A baseball player hits a baseball into the outfield. The equation h= -0.005x^2 +x+3 give the path of the ball, where (h) is the height and (x) is the horizontal distance the ball travels.

An outfielder catches 3 ft above the ground. How far has the ball traveled horizontally when the outfielder catches it.

to do this, we substitute h = 3 to the equation and solve for x:

h = -0.005x^2 + x + 3
3 = -0.005x^2 + x + 3
0 = -0.005x^2 + x
0 = x(-0.005x + 1)
x = 0 (this is extraneous)
x = 1/0.005 = 200 ft

hope this helps~ :)

Thank you so much!!! I got the first 2 but I didn't have a clue on that

To find out how far the ball has traveled horizontally when the outfielder catches it, we need to find the value of x in the equation h = -0.005x^2 + x + 3 when h = 3.
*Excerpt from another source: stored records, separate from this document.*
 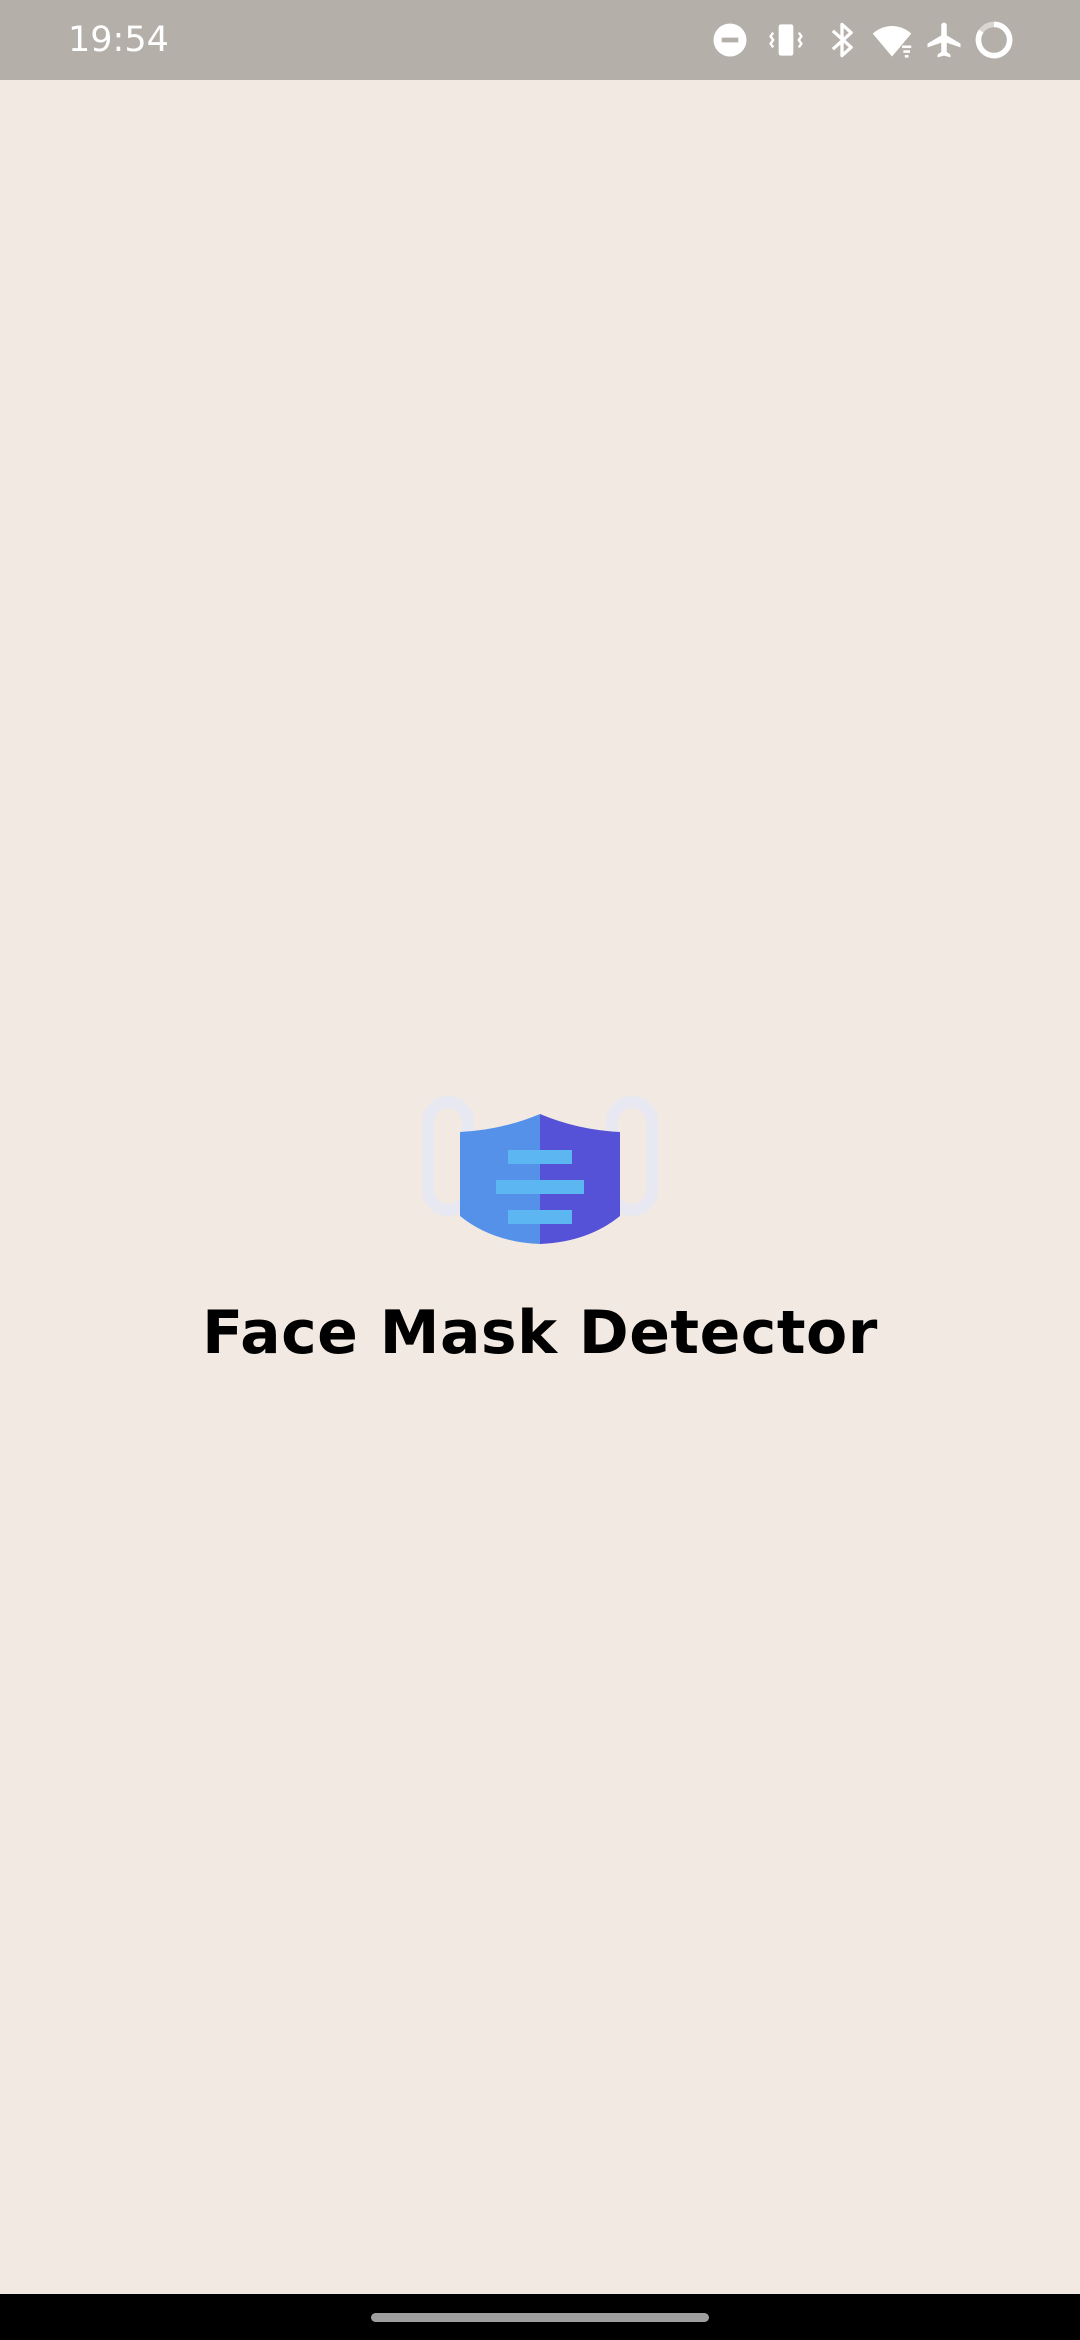 I want to click on home-gesture-handle, so click(x=540, y=2318).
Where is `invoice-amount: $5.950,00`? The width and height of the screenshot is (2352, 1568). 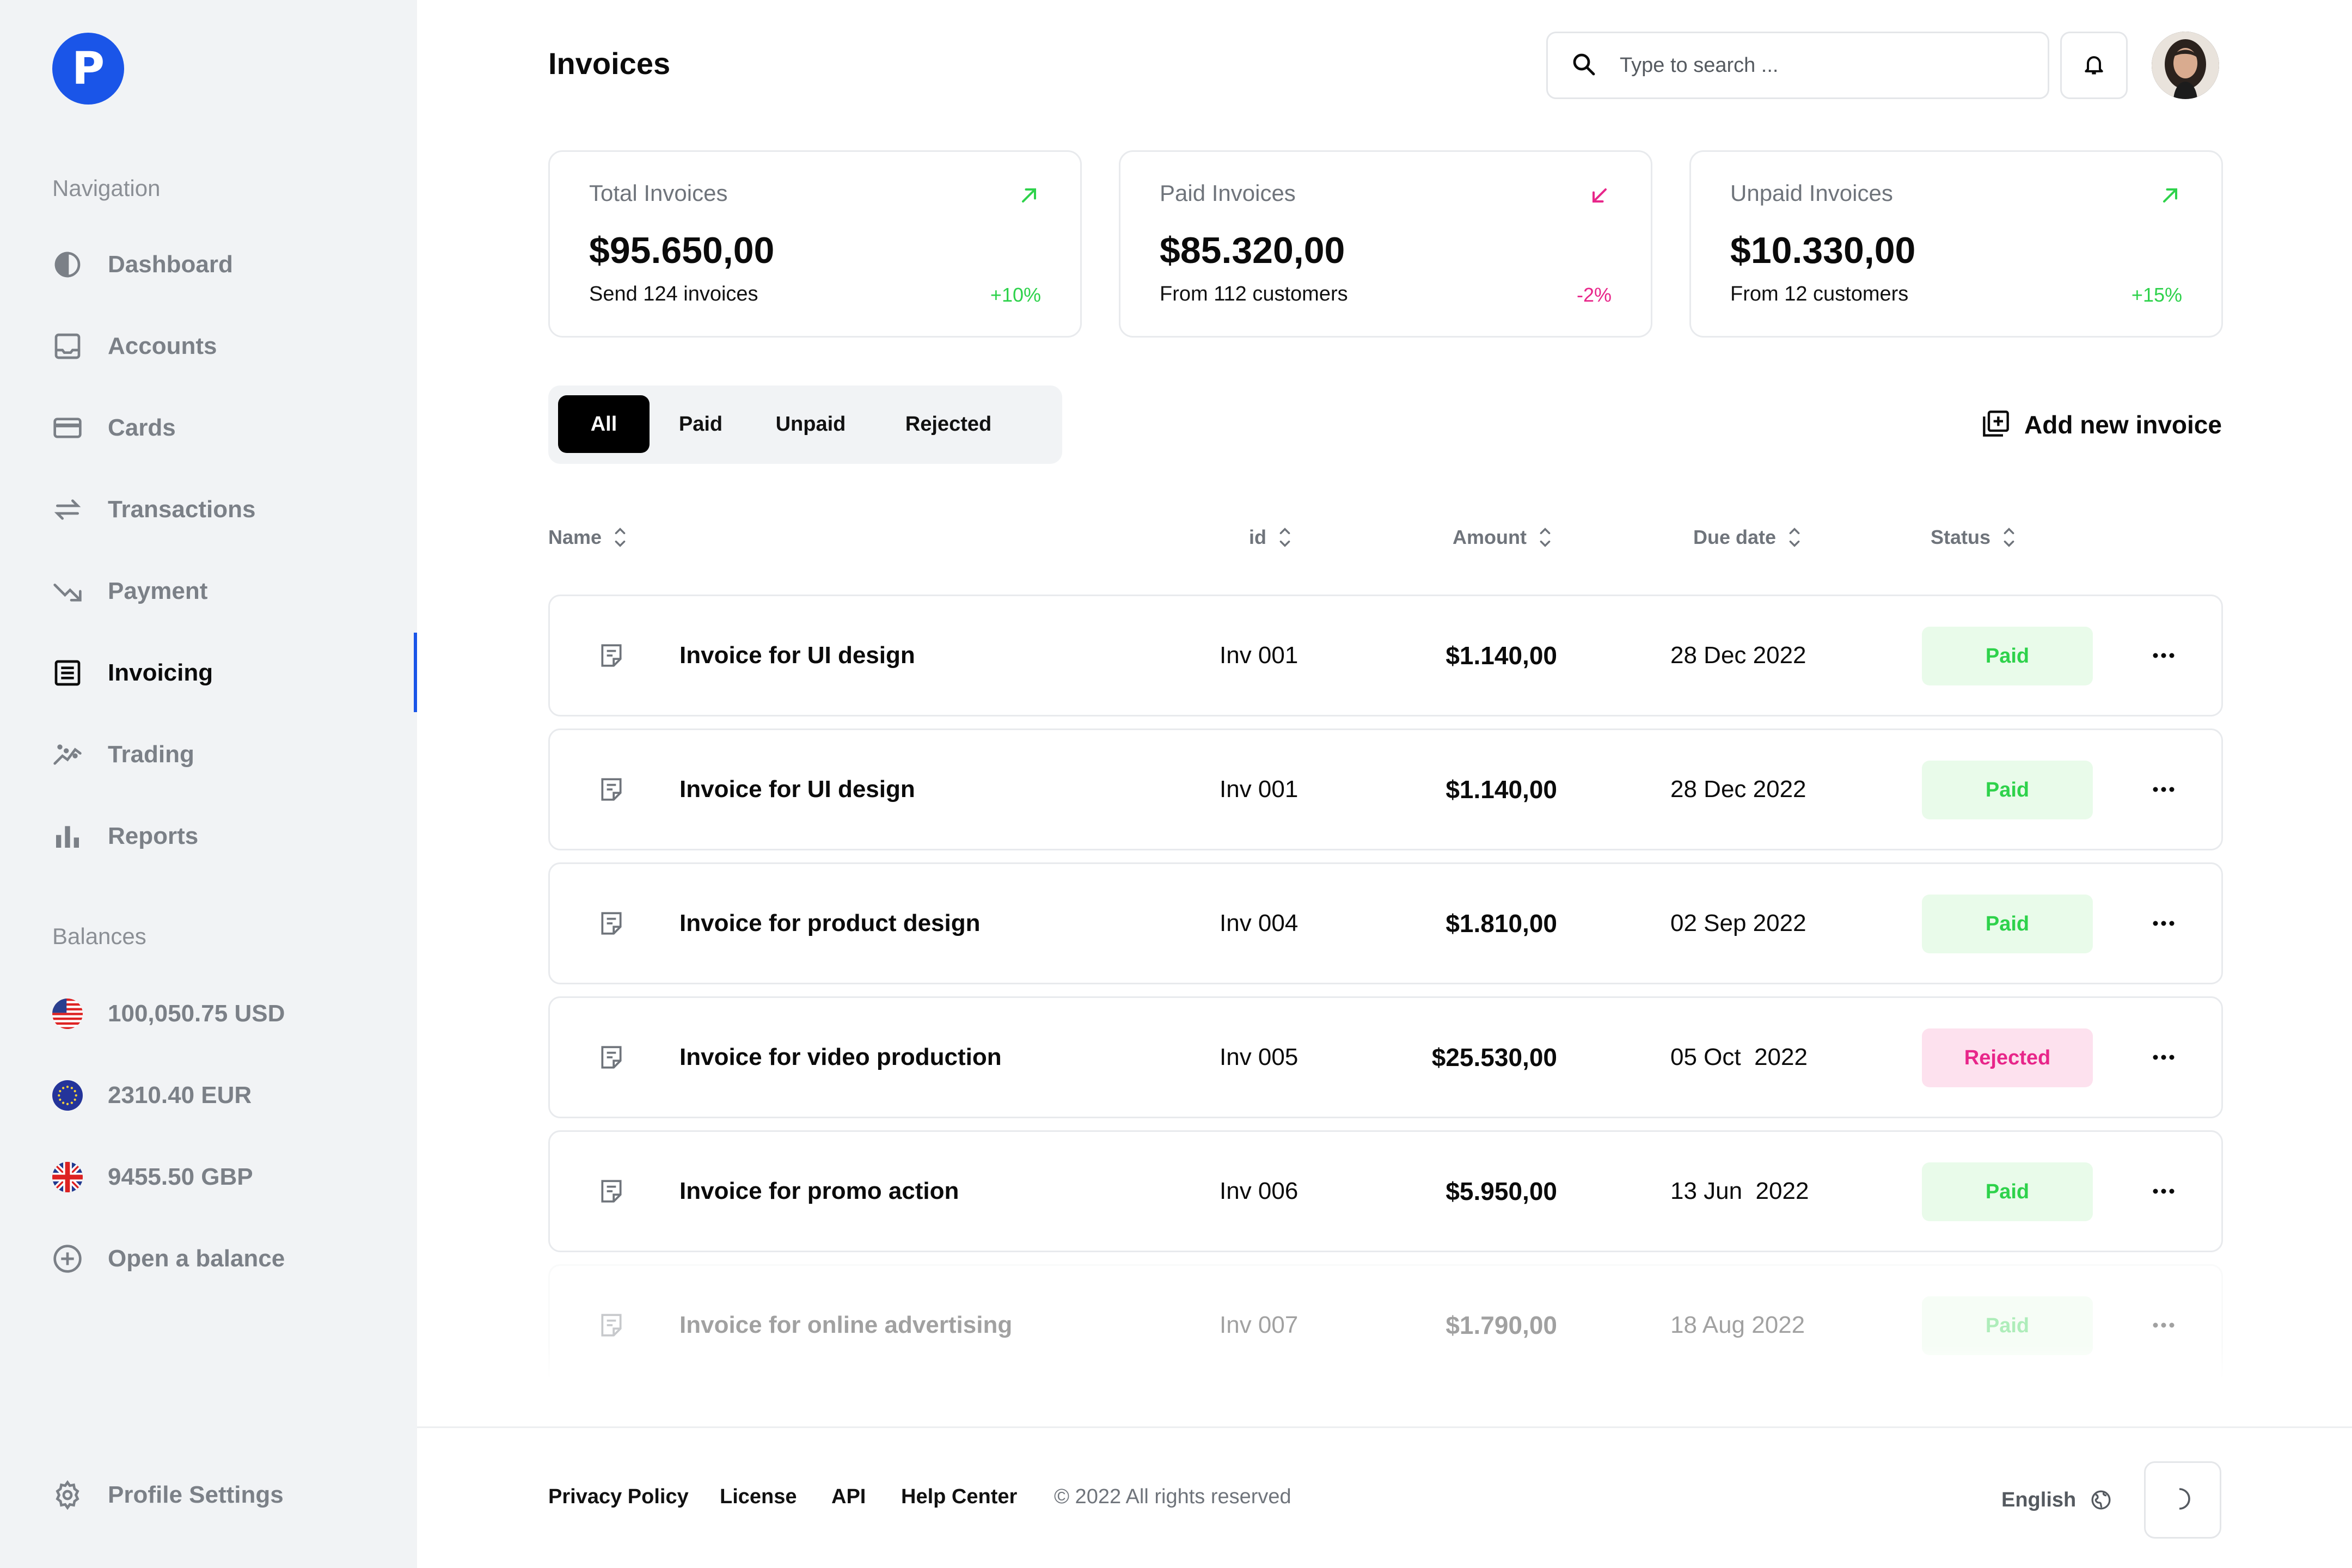 invoice-amount: $5.950,00 is located at coordinates (1501, 1191).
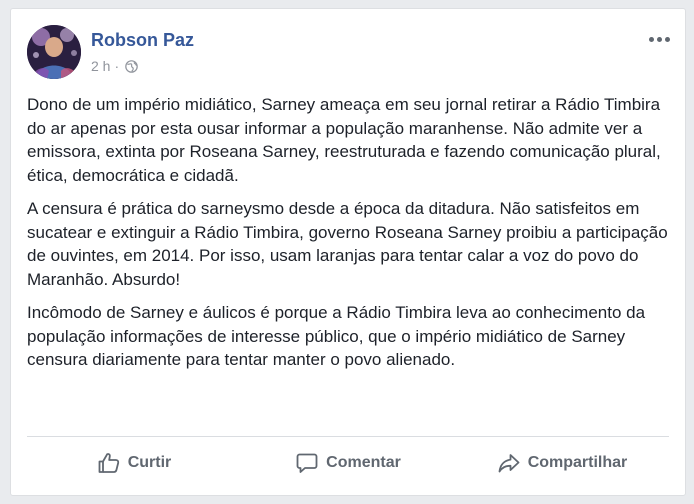  What do you see at coordinates (109, 463) in the screenshot?
I see `thumbs-up-icon` at bounding box center [109, 463].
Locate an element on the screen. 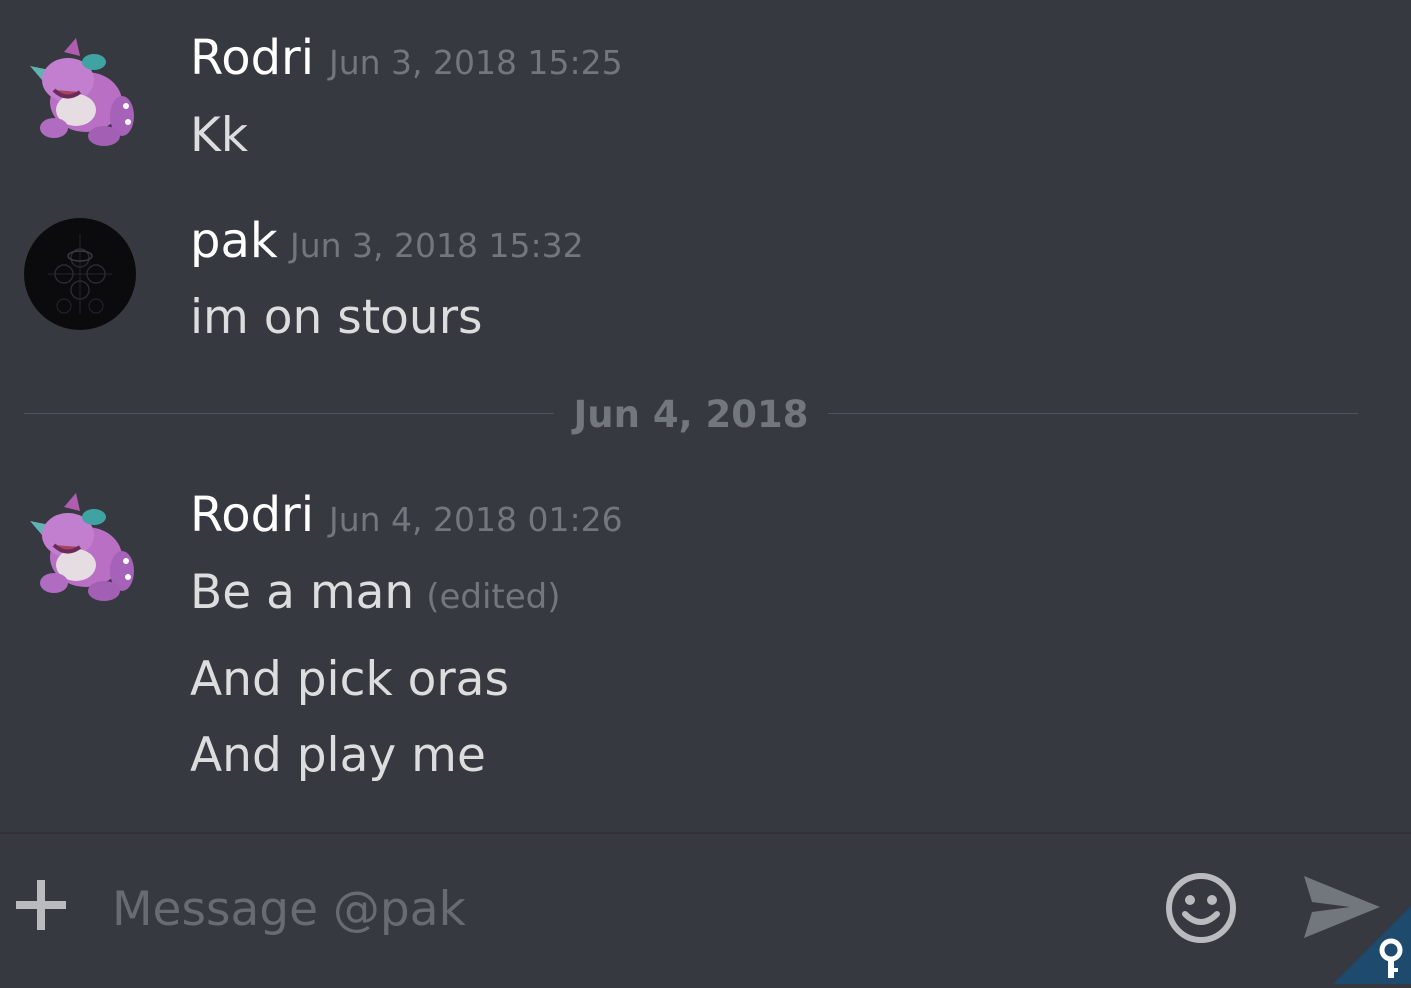 The image size is (1411, 988). message-timestamp: Jun 3, 2018 15:32 is located at coordinates (437, 246).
1. Substitute h = 3 into the equation:
3 = -0.005x^2 + x + 3

2. Simplify the equation by subtracting 3 from both sides:
0 = -0.005x^2 + x

3. Rearrange the equation to form a quadratic equation:
0 = -0.005x^2 + x

4. Set the equation equal to zero to solve for x:
-0.005x^2 + x = 0

5. Factor out x from the equation:
x(-0.005x + 1) = 0

6. Set each factor equal to zero and solve for x:
x = 0 or -0.005x + 1 = 0

For x = 0, it means the ball was caught at the starting point, which doesn't make sense in this context. So we ignore this solution.

For -0.005x + 1 = 0, solve for x:
-0.005x = -1
x = -1 / -0.005
x = 200

Therefore, the ball has traveled horizontally 200 feet when the outfielder catches it.